In this paper we demonstrate that 'non-commutative localizations' of arbitrary additive categories (generalizing those defined by Cohn for rings) are closely (and naturally) related with weight structures. Localizing an arbitrary triangulated C by a set S of morphisms in the heart of a weight structure w for it one obtains a triangulated category endowed with a weight structure w'. The heart of w' is a certain idempotent completion of the non-commutative localization of the heart of w by S. The latter is the natural categorical version of Cohn's localizations of rings i.e. the functor connecting hearts is universal among all the additive functors that make the elements of S invertible. In particular, taking C=Kb(A) for an additive A we obtain a very efficient tool for computing the additive localization of A by S; using it, we generalize the calculations of Gerasimov and Malcolmson.

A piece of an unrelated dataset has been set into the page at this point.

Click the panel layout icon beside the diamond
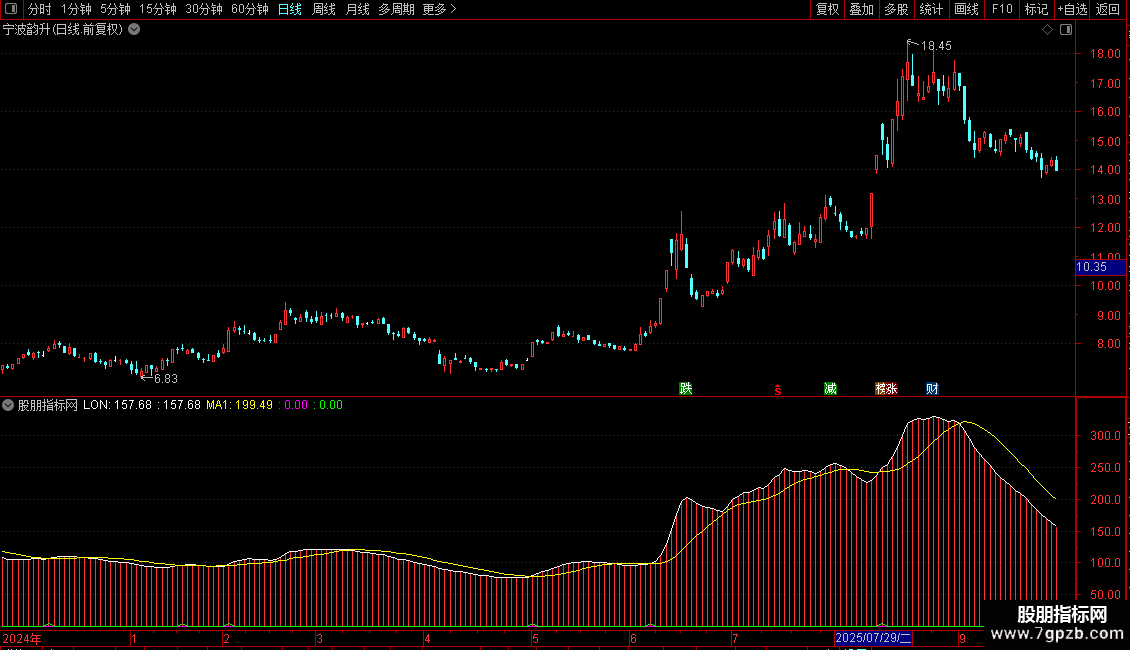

We apply our results to certain categories of birational motives over a base scheme U (generalizing those defined by Kahn and Sujatha). When U is the spectrum of a perfect field, the weight structure obtained is compatible with the Chow and Gersten weight structures defined by the first author in previous papers. For a general U the result is completely new. We also consider the relation of weight structures with their adjacent t-structures (in localizations). In the 'motivic' setting mentioned this yields the natural generalization of the 'duality' between birational motives and birational sheaves with transfers established by Kahn and Sujatha.